Revision 1 (Jackson, Mike, 06 March 2012 10:34) → Revision 2/14 (Jackson, Mike, 13 March 2012 11:28)

h1. Online Reconstruction Overview 

 h2. Run numbers 

 Run numbers are assumed to be as follows: 

 * -N : Monte Carlo simulation of run N 
 * 0 : pure Monte Carlo simulation 
 * +N : run N 

 h2. Transforming spills from an input stream (Input-Transform) 

 This is the algorithm used to transform spills from an input stream: 
 <pre> 
 CLEAR document store 
 run_number = None 
 WHILE an input spill is available 
   GET next spill 
   IF spill does not have a run number 
     # Assume pure MC 
     spill_run_number = 0 
   IF (spill_run_number != run_number) 
     # We've changed run. 
     IF spill is NOT a start_of_run spill 
       WARN user of missing start_of_run spill 
     WAIT for current Celery tasks to complete 
       WRITE result spills to document store 
     run_number = spill_run_number 
     CONFIGURE Celery by DEATHing current transforms and BIRTHing new transforms 
   TRANSFORM spill using Celery 
   WRITE result spill to document store 
  DEATH Celery worker transforms 
 </pre> 
 If there is no initial @start_of_run@ spill (or no @spill_num@ in the spills) in the input stream (as can occur when using @simple_histogram_example.py@ or @simulate_mice.py@) then spill_run_number will be 0, run_number will be None and a Celery configuration will be done before the first spill needs to be transformed.  

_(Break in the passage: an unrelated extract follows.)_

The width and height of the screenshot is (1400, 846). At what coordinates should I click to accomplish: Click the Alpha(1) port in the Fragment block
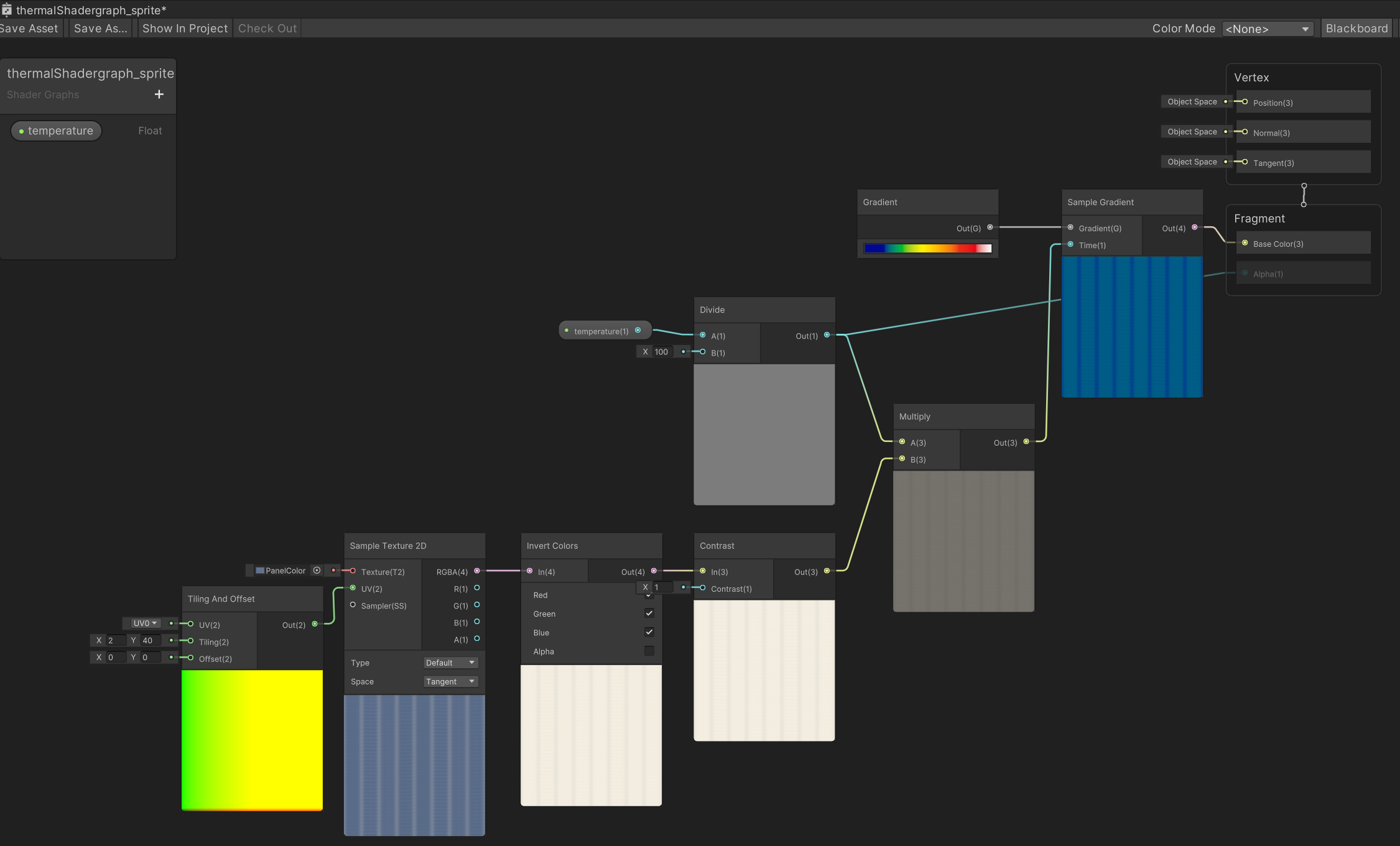pos(1245,274)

 Spills are inserted into the document store in the order of their return from Celery workers. This may not be in synch with the order in which they were originally read from the input stream. 

 h2. Merging spills and passing results to an output stream (Merge-Output) 

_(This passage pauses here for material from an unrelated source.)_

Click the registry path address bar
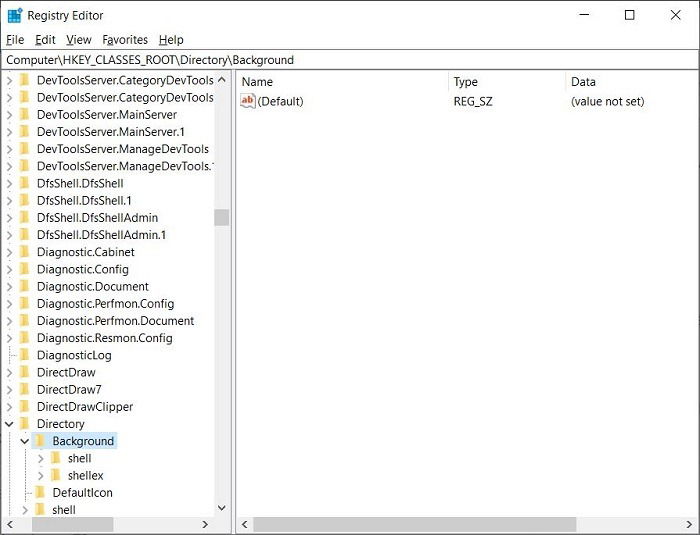 coord(350,60)
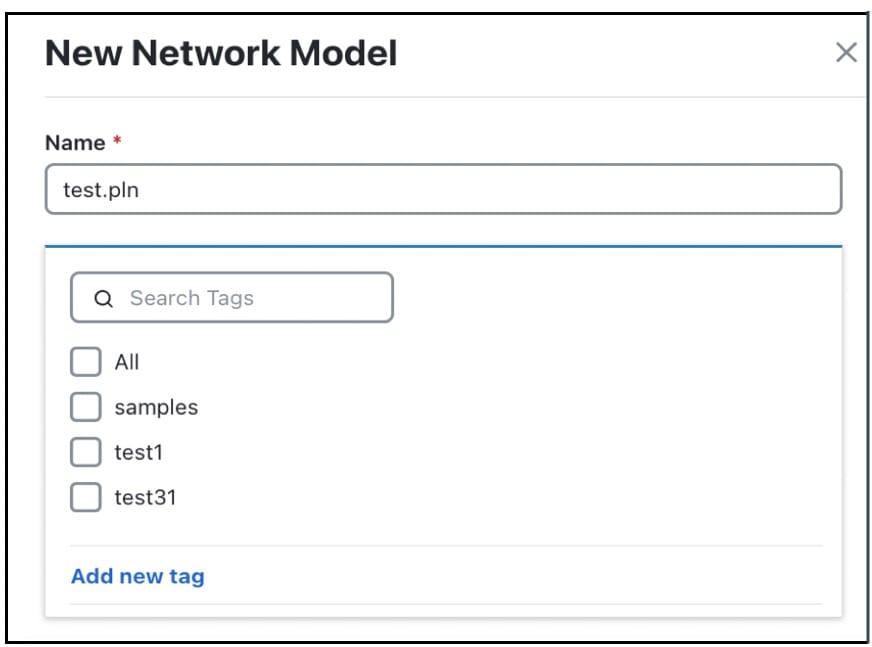
Task: Place cursor in the test.pln text
Action: click(101, 190)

 This is the algorithm used to merge spills and pass the results to an output stream: 
 <pre> 
 run_number = None 
 end_of_run = None 
 is_birthed = FALSE 
 last_time = 01/01/1970 
 WHILE TRUE 
   READ spills added since last time from document store 
   IF spill IS "end_of_run" 
     end_of_run = spill 
   IF spill_run_number != run_number 
     IF is_birthed 
       IF end_of_run == None 
           end_of_run = {"daq_event_type":"end_of_run", "run_num":run_number} 
       Send end_of_run END_OF_RUN block to merger 
       DEATH merger and outputter 
     BIRTH merger and outputter 
     run_number = spill_run_number 
     end_of_run = None 
     is_birthed = TRUE 
   MERGE and OUTPUT spill 
 Send END_OF_RUN block to merger 
 DEATH merger and outputter 
 </pre> 

 The Input-Transform policy of waiting for the processing of spills from a run to complete before starting processing spills from a new run means that all spills from run N-1 are guaranteed to have a time stamp < spills from run N. 

 is_birthed is used to ensure that there is no BIRTH-DEATH-BIRTH redundancy on receipt of the first spill. 

 h2. Document store 

 Spills are stored in documents in a collection in the document store.  

 Documents are of form @{"_id":ID, "date":DATE, "doc":SPILL}@ where: 

 * ID: index of this document in the chain of those successfuly transformed. It has no significance beyond being unique in an execution of Input-Transform loop below. It is not equal to the spill_num (Python @string@) 
 * DATE: date and time to the milli-second noting when the document was added (Python @timestamp@) 
 * DOC: spill document. (Python @string@ holding a valid JSON document) 

 h3. Collection names 

 For Input-Transform, 

 * If configuration parameter @doc_collection_name@ is @None@, @""@, or @auto@ then @HOSTNAME_PID@, where @HOSTNAME@ is the machine name and @PID@ the process ID, is used. 
 * Otherwise the value of @doc_collection_name@ is used. 
 * @doc_collection_name@ has default value @spills@. 

 For Merge-Output, 

 * If configuration parameter @doc_collection_name@ is @None@, @""@, or undefined then an error is raised. 
 * Otherwise the value of @doc_collection_name@ is used. 

 h2. Miscellaneous 

 * Currently Celery timeouts are not used, transforming a spill takes as long as it takes. 
 * Celery task retries on failure option is not used. If the transformation of a spill fails first time it can't be expected to succeed on a retry. 
 * If memory leaks arise, e.g. from C++ code, look at Celery rate limitss, which allow the time or number of tasks before sub-process is killed and respawned, to be defined. Soft rate limits would allow @death@ to be run on the transforms first.